-- Goal 1 --
Set down the passage of the KAN text from "### Kolmogorov-Arnold representation" to "depths and widths.", copying it word for word.
-- Goal 2 --
According to the KAN text, how is the expressive power of the 2-layer Kolmogorov-Arnold representation augmented?

-- Text excerpt --
# Hello, KAN!

### Kolmogorov-Arnold representation theorem

Kolmogorov-Arnold representation theorem states that if $f$ is a multivariate continuous function
on a bounded domain, then it can be written as a finite composition of continuous functions of a
single variable and the binary operation of addition. More specifically, for a smooth $f : [0,1]^n \to \mathbb{R}$,


$$f(x) = f(x_1,...,x_n)=\sum_{q=1}^{2n+1}\Phi_q(\sum_{p=1}^n \phi_{q,p}(x_p))$$

where $\phi_{q,p}:[0,1]\to\mathbb{R}$ and $\Phi_q:\mathbb{R}\to\mathbb{R}$. In a sense, they showed that the only true multivariate function is addition, since every other function can be written using univariate functions and sum. However, this 2-Layer width-$(2n+1)$ Kolmogorov-Arnold representation may not be smooth due to its limited expressive power. We augment its expressive power by generalizing it to arbitrary depths and widths.

### Kolmogorov-Arnold Network (KAN)

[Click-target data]
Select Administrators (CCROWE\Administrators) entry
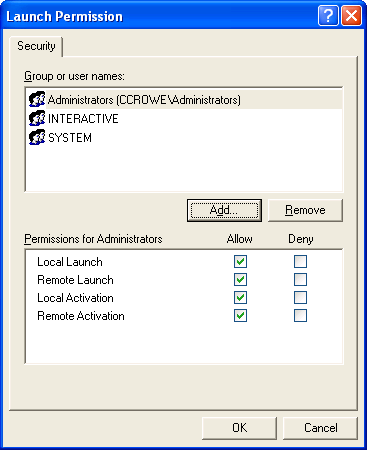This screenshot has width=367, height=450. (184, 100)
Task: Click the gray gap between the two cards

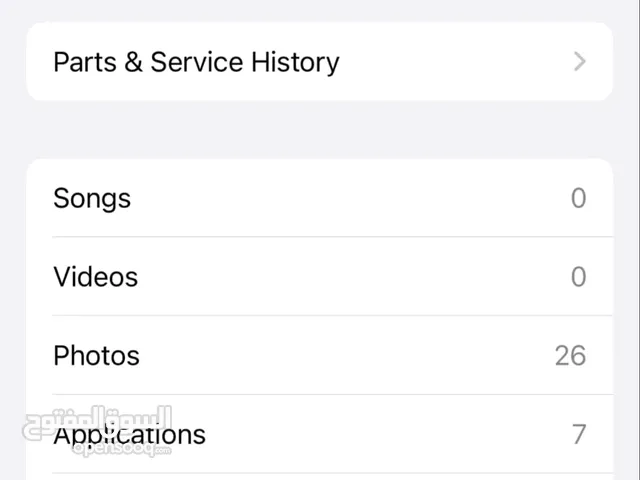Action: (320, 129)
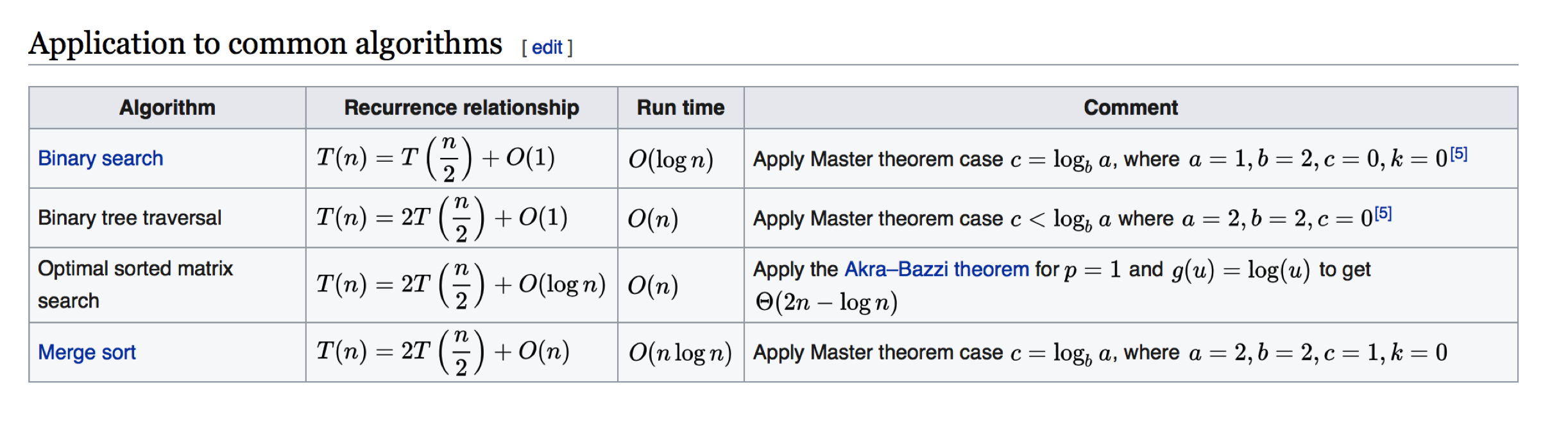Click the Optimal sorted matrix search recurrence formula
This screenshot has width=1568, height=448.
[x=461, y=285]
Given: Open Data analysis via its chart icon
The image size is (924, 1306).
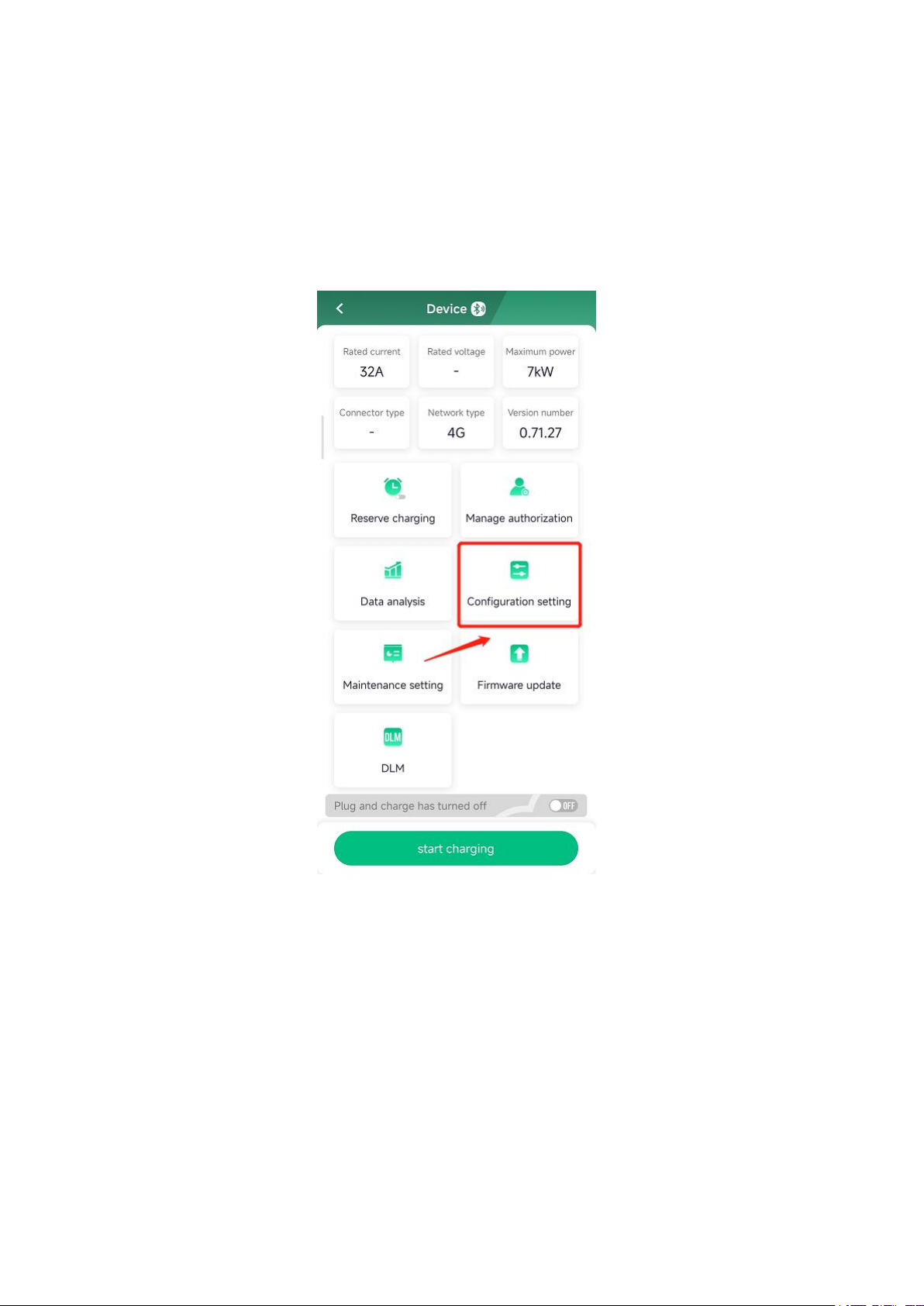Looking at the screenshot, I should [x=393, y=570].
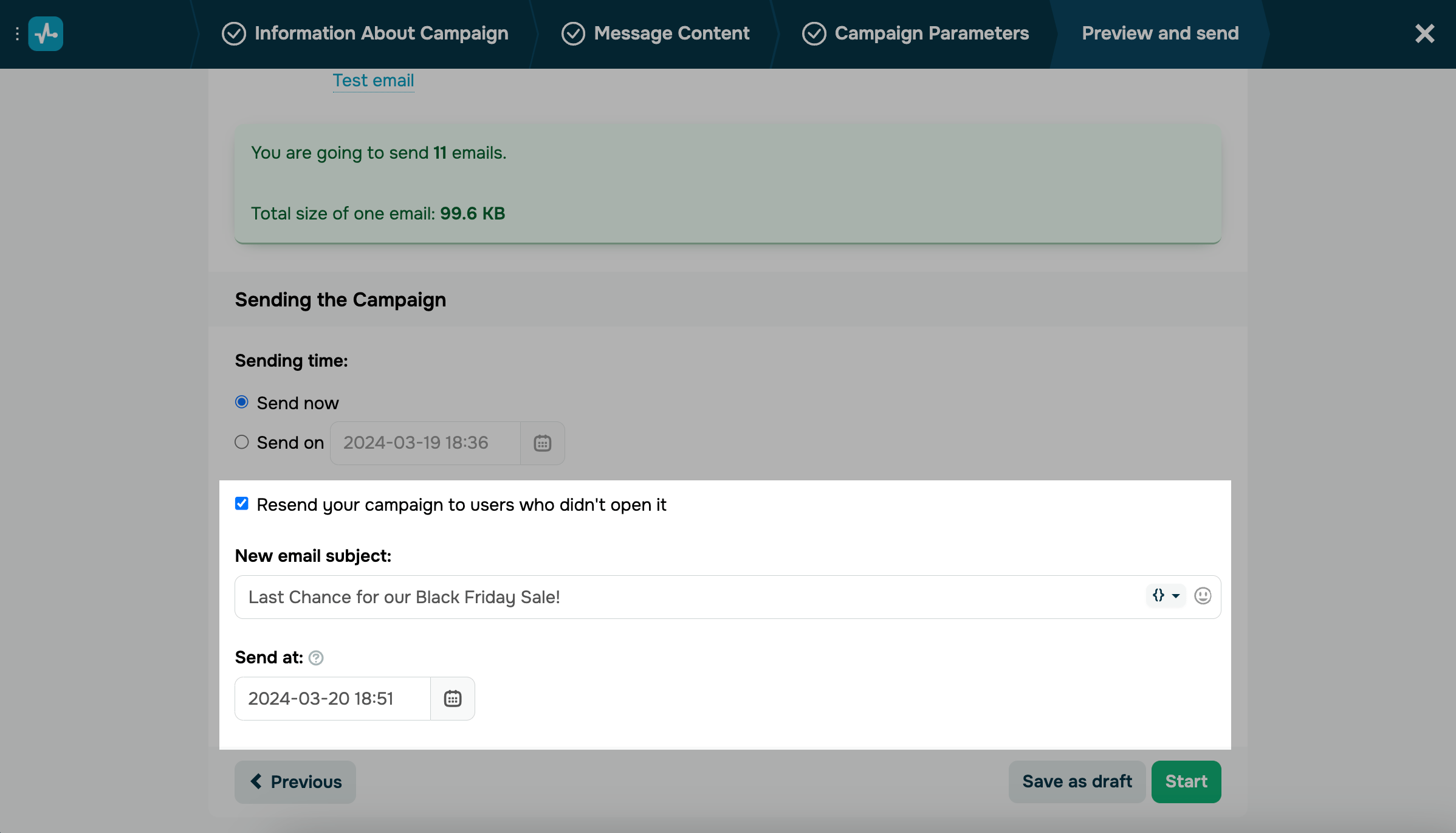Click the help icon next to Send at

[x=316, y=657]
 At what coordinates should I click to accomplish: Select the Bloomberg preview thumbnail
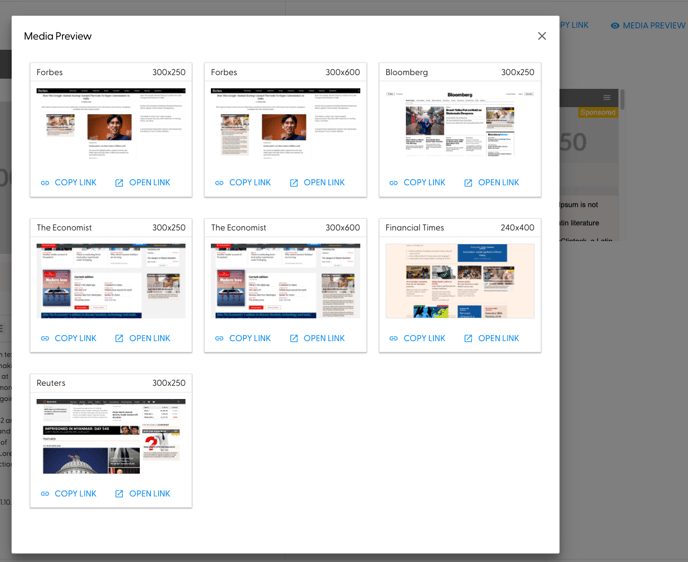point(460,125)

...

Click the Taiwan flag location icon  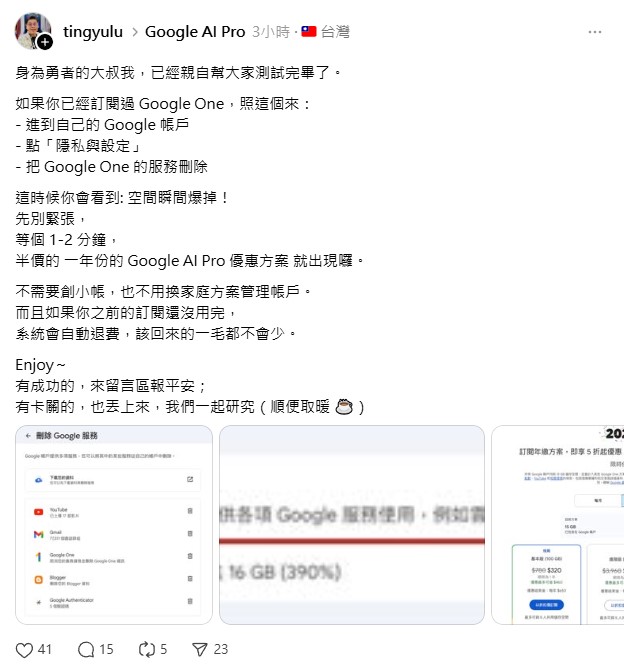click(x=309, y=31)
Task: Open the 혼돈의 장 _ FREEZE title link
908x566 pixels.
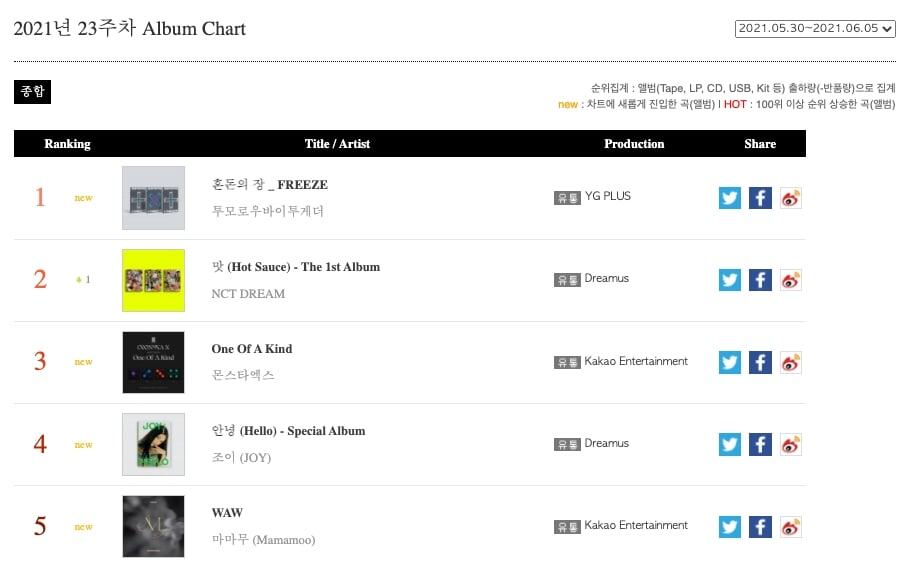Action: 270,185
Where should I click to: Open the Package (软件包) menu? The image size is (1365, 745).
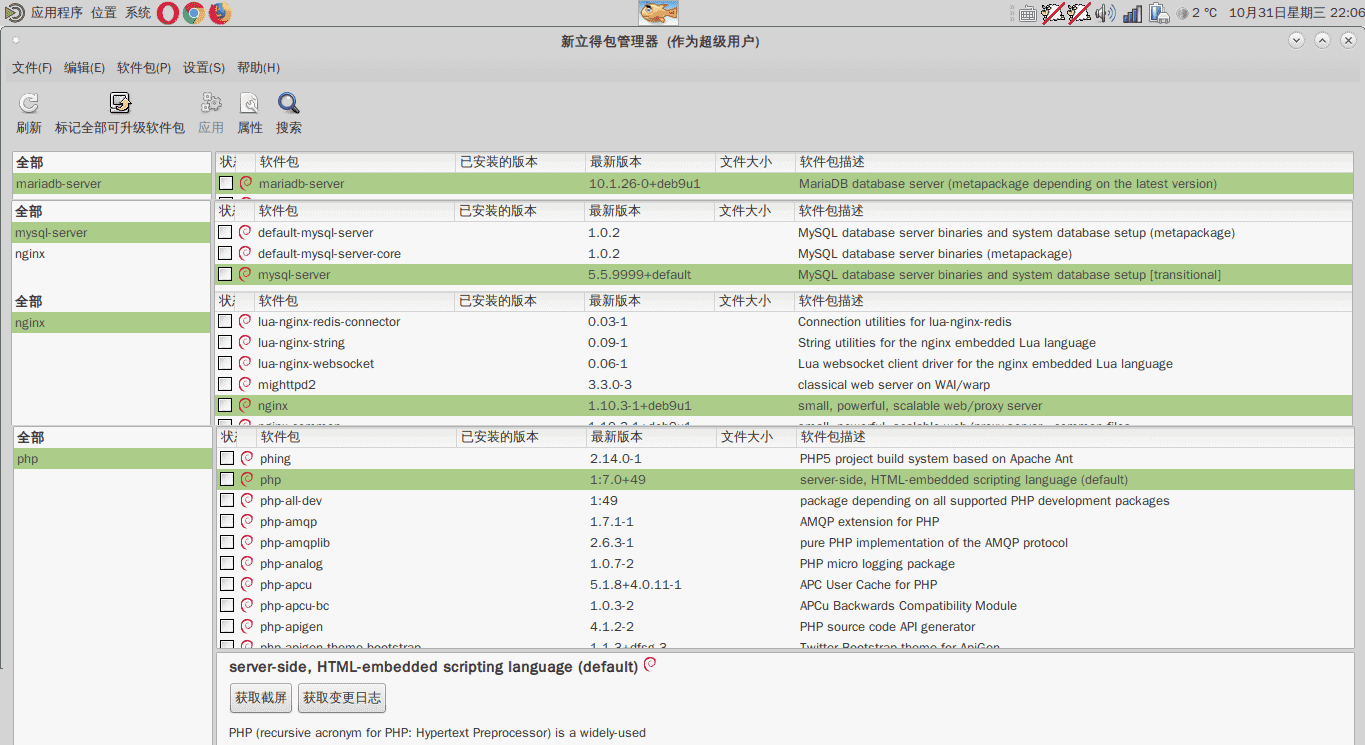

-- Right answer 1 --
### Kolmogorov-Arnold representation theorem

Kolmogorov-Arnold representation theorem states that if $f$ is a multivariate continuous function
on a bounded domain, then it can be written as a finite composition of continuous functions of a
single variable and the binary operation of addition. More specifically, for a smooth $f : [0,1]^n \to \mathbb{R}$,


$$f(x) = f(x_1,...,x_n)=\sum_{q=1}^{2n+1}\Phi_q(\sum_{p=1}^n \phi_{q,p}(x_p))$$

where $\phi_{q,p}:[0,1]\to\mathbb{R}$ and $\Phi_q:\mathbb{R}\to\mathbb{R}$. In a sense, they showed that the only true multivariate function is addition, since every other function can be written using univariate functions and sum. However, this 2-Layer width-$(2n+1)$ Kolmogorov-Arnold representation may not be smooth due to its limited expressive power. We augment its expressive power by generalizing it to arbitrary depths and widths.

-- Right answer 2 --
It is augmented by generalizing the representation to arbitrary depths and widths.